Then the shock wears off a little and you have (in my case) two perfectly formed little human beings, wide-eyed, innocent in the ways of the world and thirsty for knowledge like a parent is thirsty for wine on a Friday night.
This is where the mischief creeps in.
How is honey made? They innocently ask and you explain about bees and hives and beeswax and the miracle of nectar and pollen and they are fascinated, but they don't believe you because, really, it's totally ridiculous. But then you take them to Newquay Honey Farm and Prove It. Ah ha!
Chutney, of course, is made by earwigs. They absorb this fact. 'Earwigs' is a great word, as is 'chutney' and the juxtaposition of them in a sentance is pure joy (and something we must be thankful to Eddie Izzard for).
From then on every time you find an earwig in the garden it's: "Oooh look! It's going shopping for chutney ingredients."
Wasps, by the way, make jam. This is a logical thing because you often encounter wasps in jam jars or in those wasp catching pots which are baited with jam and are known in our house as "jam factories".
I didn't think I could expand on those two, but tonight I was handed a perfect opportunity by R6.
"Mummy," she said, "how is yoghurt made?"

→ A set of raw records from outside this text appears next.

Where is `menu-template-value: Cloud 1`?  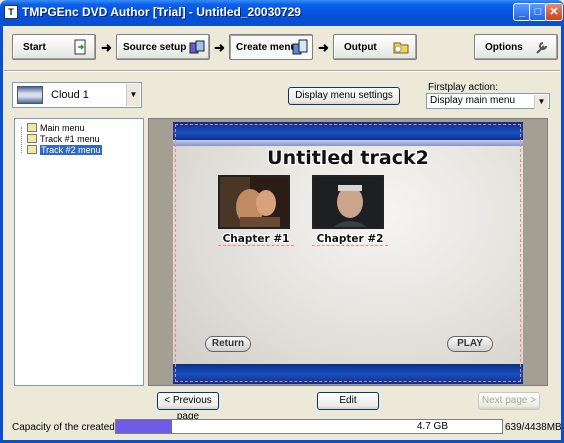
menu-template-value: Cloud 1 is located at coordinates (70, 95).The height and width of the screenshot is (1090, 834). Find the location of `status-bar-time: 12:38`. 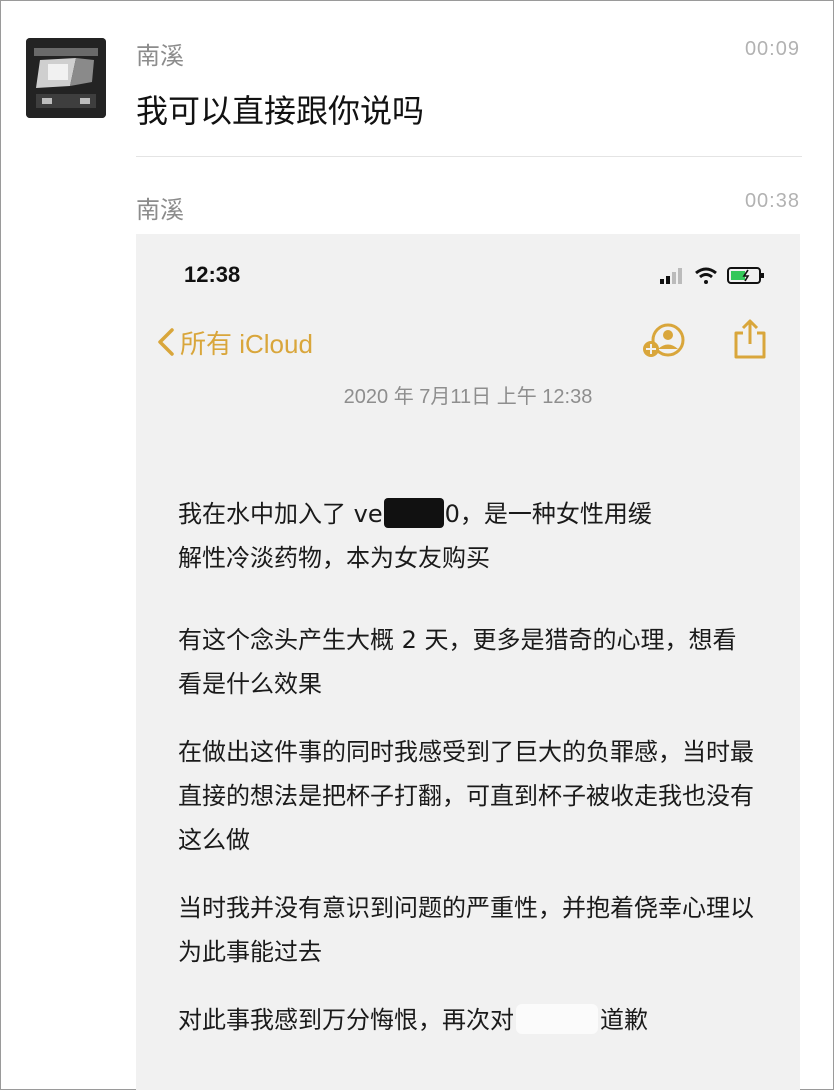

status-bar-time: 12:38 is located at coordinates (212, 274).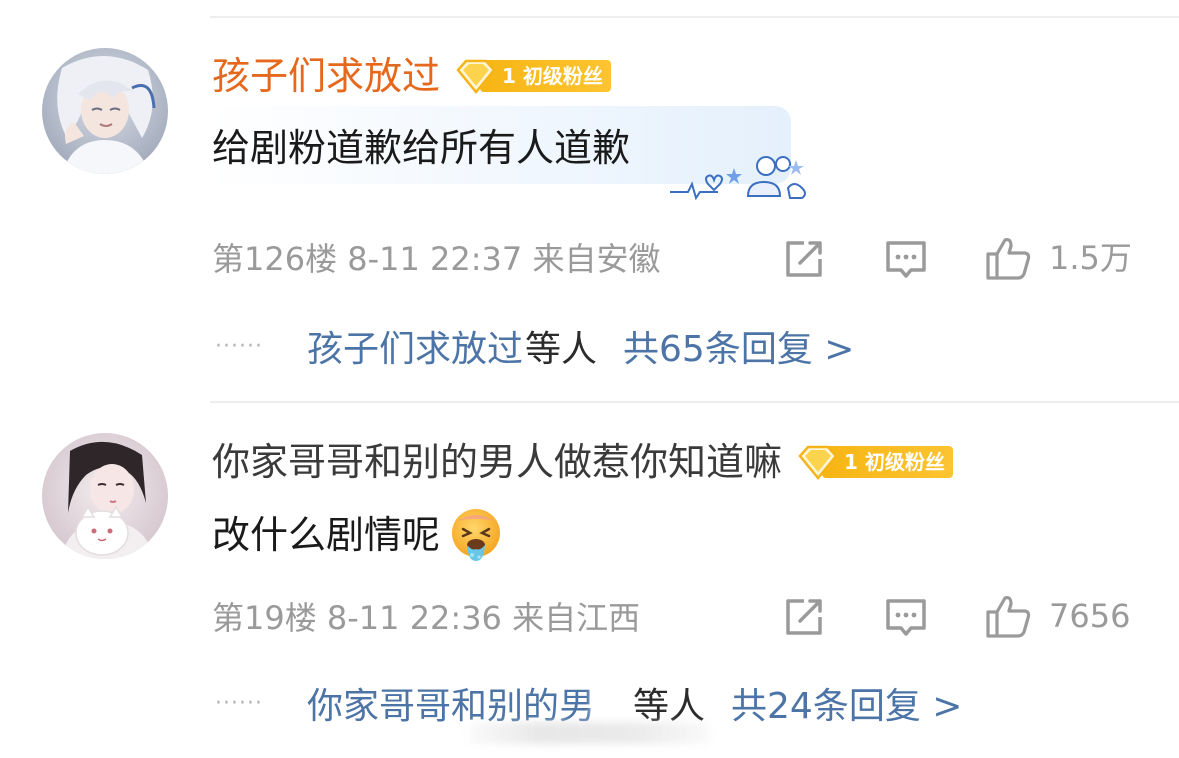 The width and height of the screenshot is (1179, 758). Describe the element at coordinates (326, 535) in the screenshot. I see `comment-text-content: 改什么剧情呢` at that location.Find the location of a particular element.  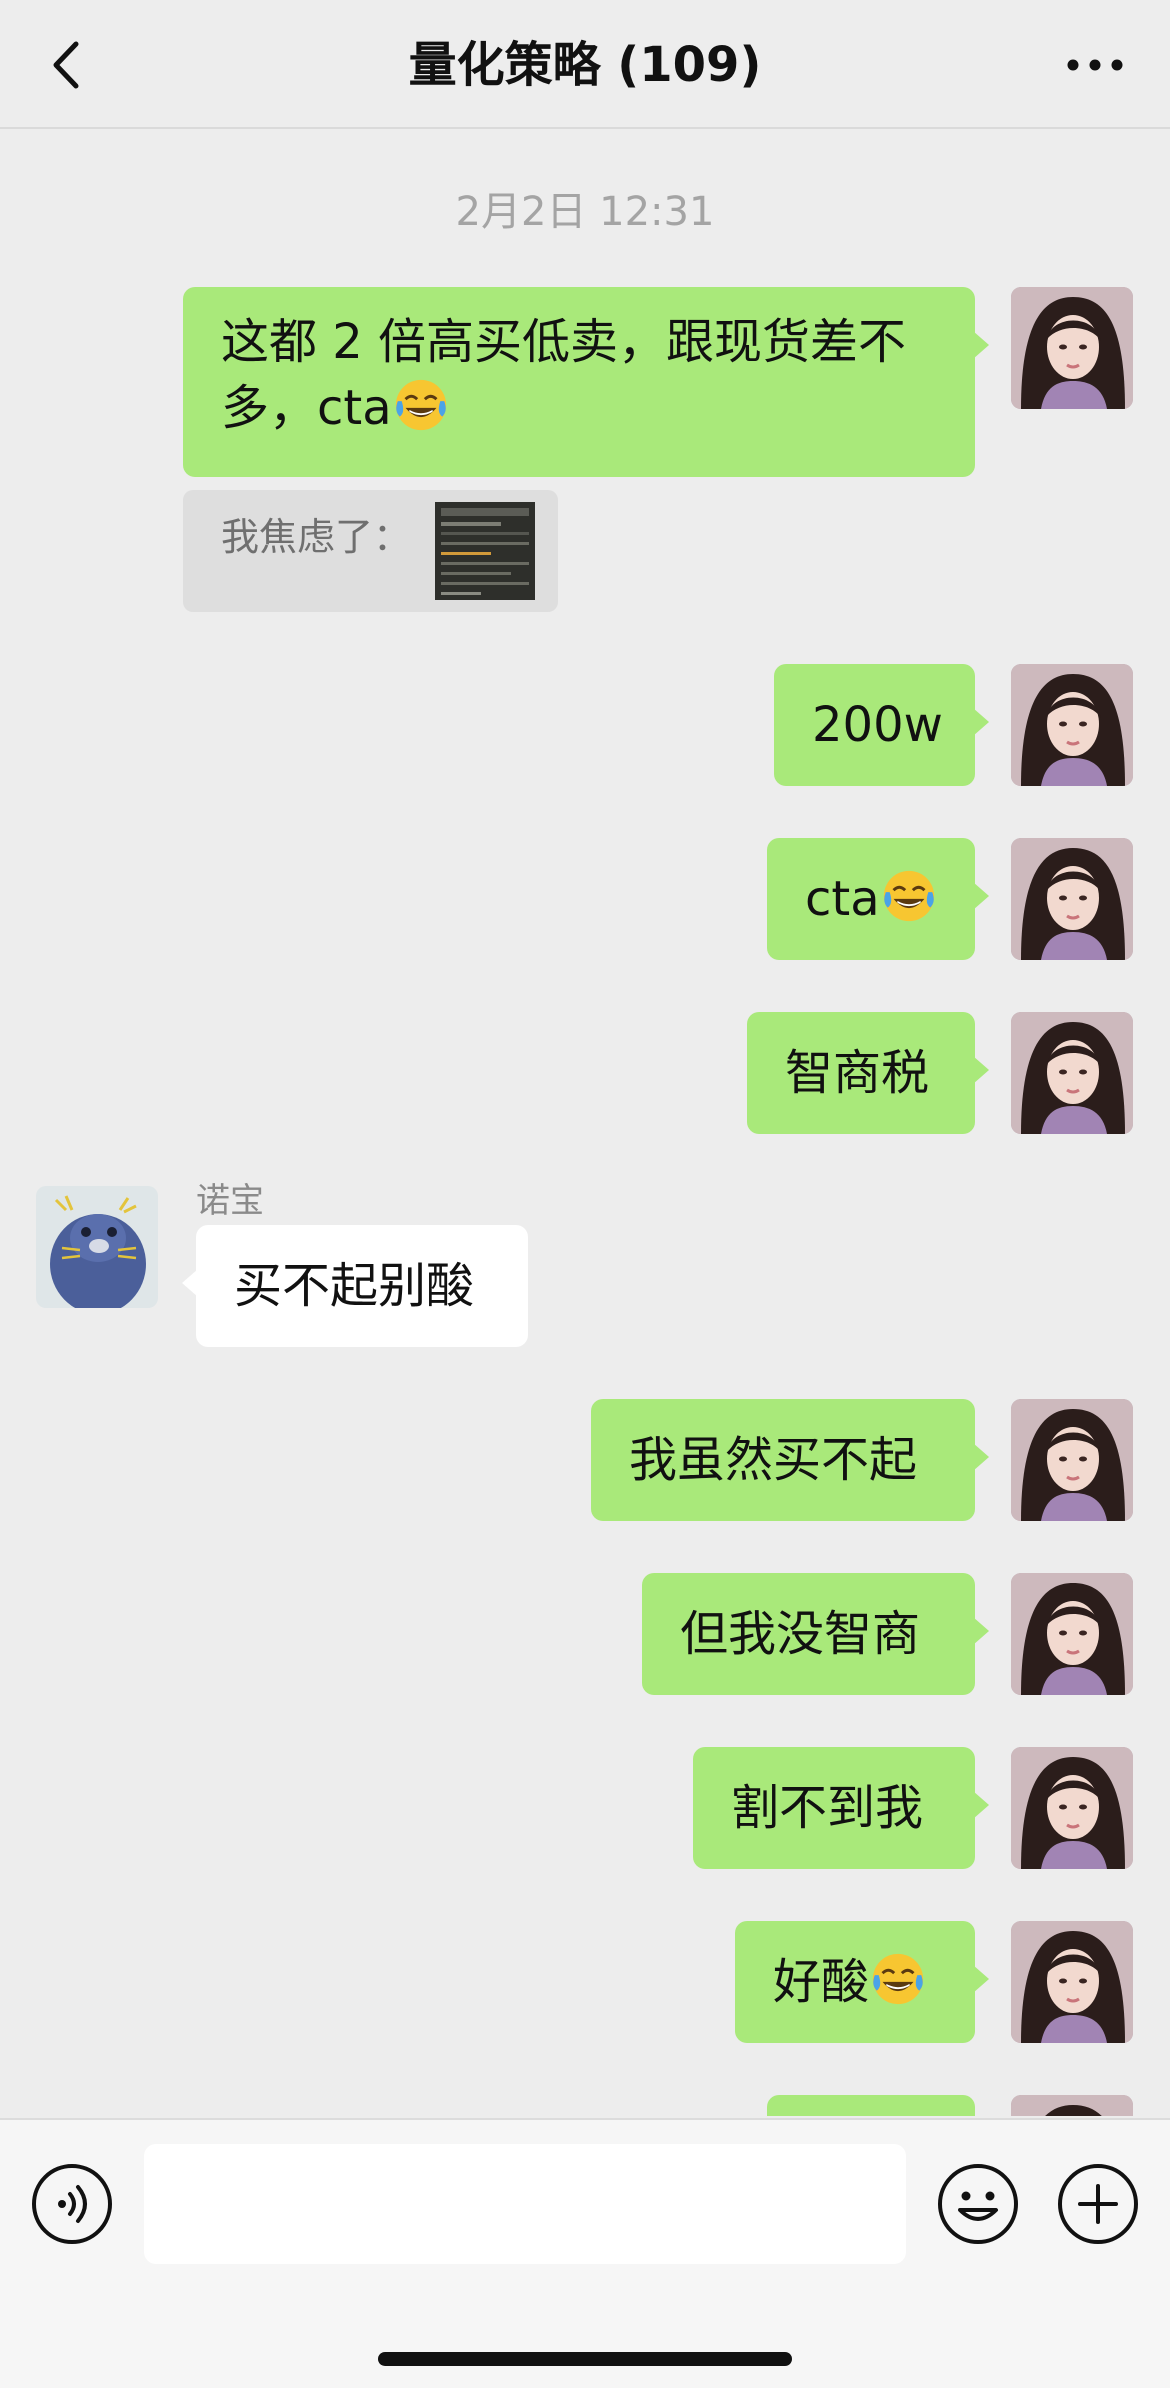

message-text: 我虽然买不起 is located at coordinates (774, 1460).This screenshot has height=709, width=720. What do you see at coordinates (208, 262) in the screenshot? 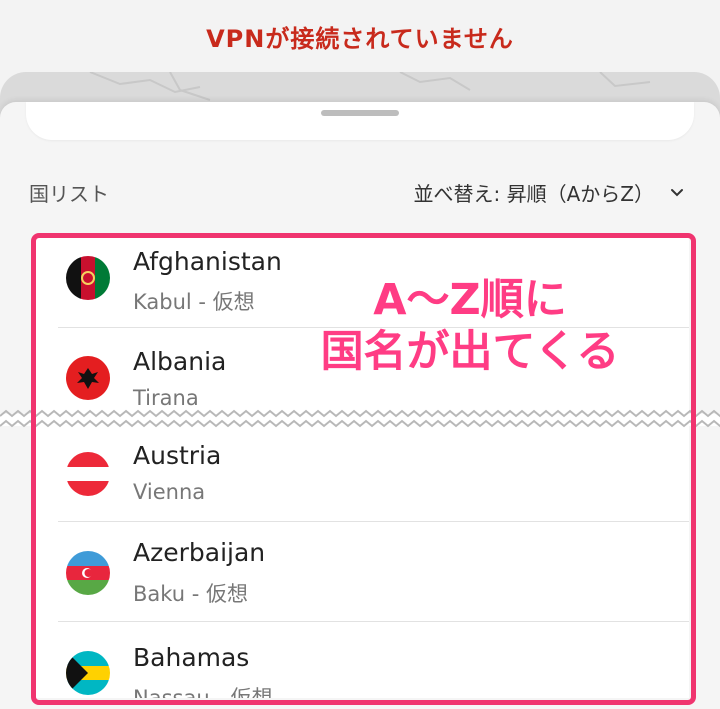
I see `country-name: Afghanistan` at bounding box center [208, 262].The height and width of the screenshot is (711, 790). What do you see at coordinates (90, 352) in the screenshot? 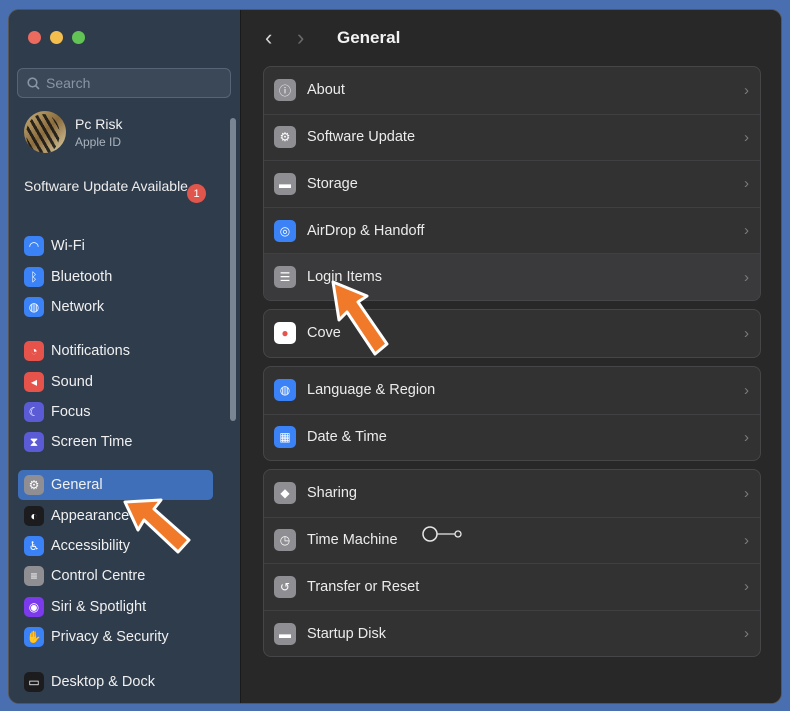
I see `sidebar-item-label: Notifications` at bounding box center [90, 352].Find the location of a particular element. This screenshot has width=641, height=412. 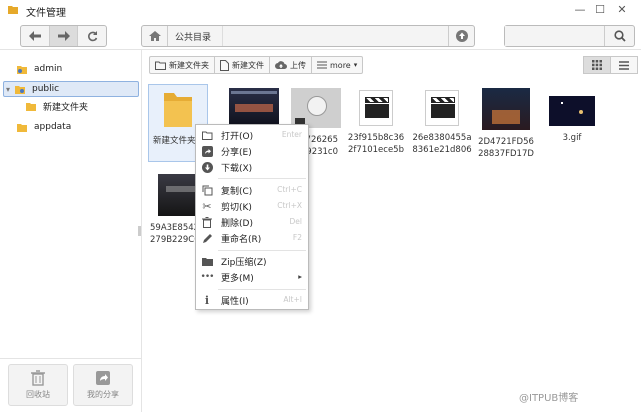

menu-item-label: 下载(X) is located at coordinates (237, 169).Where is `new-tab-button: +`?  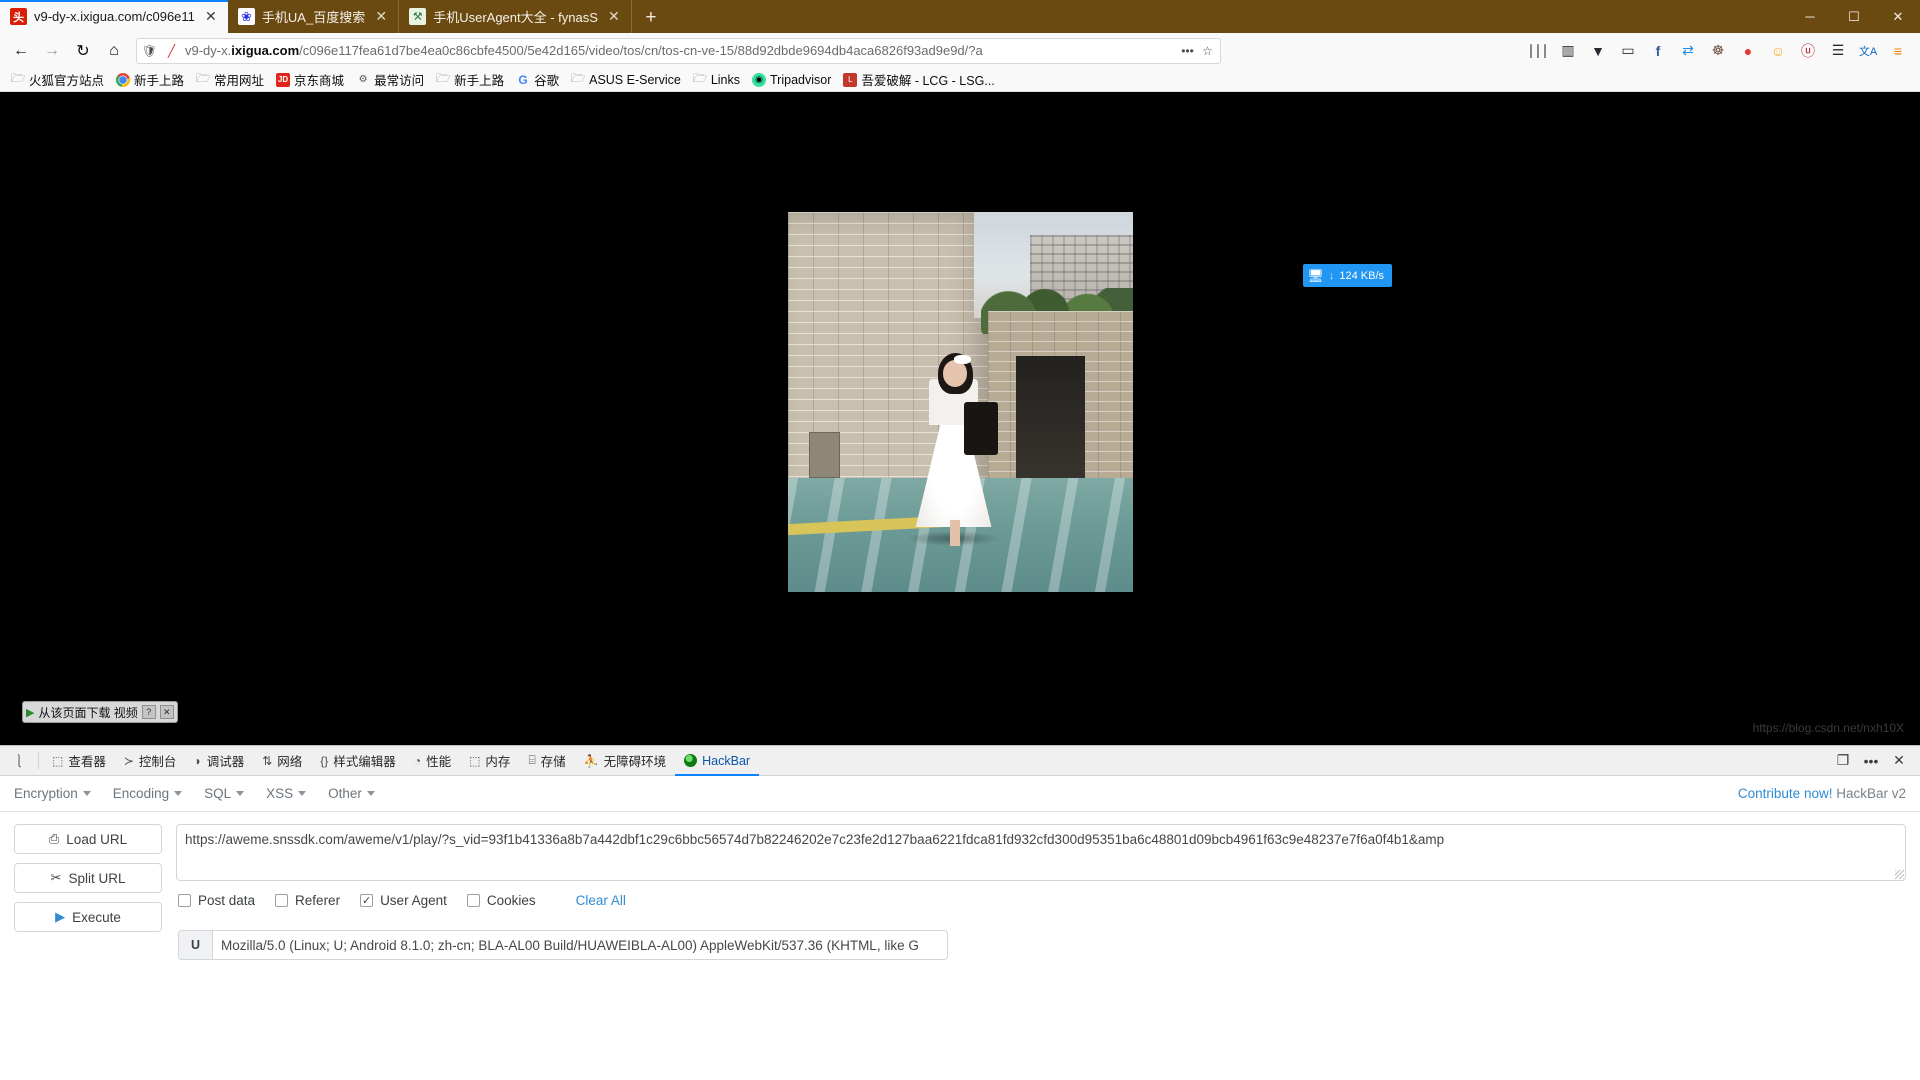
new-tab-button: + is located at coordinates (651, 18).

"Well," I said, thinking quickly. "To get yoghurt the cows do special yoga which makes the milk thick and then you get yoghurt."
Bovine yoga --> yoghurt. Simples.
Again this has logic in the animal kingdom because Mido the dog does yoga before he eats his breakfast. He gets out of his bed, does Up Dog, Down Dog, says 'woof' and then eats. So it's not such a huge leap from the dog doing yoga to cows doing yoga.
I'm going to get into such trouble one day. Oops.